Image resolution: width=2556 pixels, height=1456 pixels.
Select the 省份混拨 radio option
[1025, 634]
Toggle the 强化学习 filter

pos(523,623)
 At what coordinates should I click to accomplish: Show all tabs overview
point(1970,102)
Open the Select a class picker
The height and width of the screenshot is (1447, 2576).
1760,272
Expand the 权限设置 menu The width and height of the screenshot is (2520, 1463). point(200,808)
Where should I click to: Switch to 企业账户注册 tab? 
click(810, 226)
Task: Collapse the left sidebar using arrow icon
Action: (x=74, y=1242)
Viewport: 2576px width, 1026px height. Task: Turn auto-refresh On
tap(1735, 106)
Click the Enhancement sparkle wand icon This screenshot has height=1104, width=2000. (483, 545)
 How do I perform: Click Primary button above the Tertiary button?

------------------------------------------------

- _Work task_: All of the data must be written out again, exactly as it stands.

- _Response to the task_:
Image resolution: width=2556 pixels, height=1456 pixels.
Select the 省份混拨 radio option
[1025, 634]
Toggle the 强化学习 filter

pos(523,623)
 At what coordinates should I click to accomplish: Show all tabs overview
point(1970,102)
Open the Select a class picker
The height and width of the screenshot is (1447, 2576).
1760,272
Expand the 权限设置 menu The width and height of the screenshot is (2520, 1463). point(200,808)
Where should I click to: Switch to 企业账户注册 tab? 
click(810, 226)
Task: Collapse the left sidebar using arrow icon
Action: (x=74, y=1242)
Viewport: 2576px width, 1026px height. Task: Turn auto-refresh On
tap(1735, 106)
Click the Enhancement sparkle wand icon This screenshot has height=1104, width=2000. (483, 545)
 How do I perform: Click Primary button above the Tertiary button?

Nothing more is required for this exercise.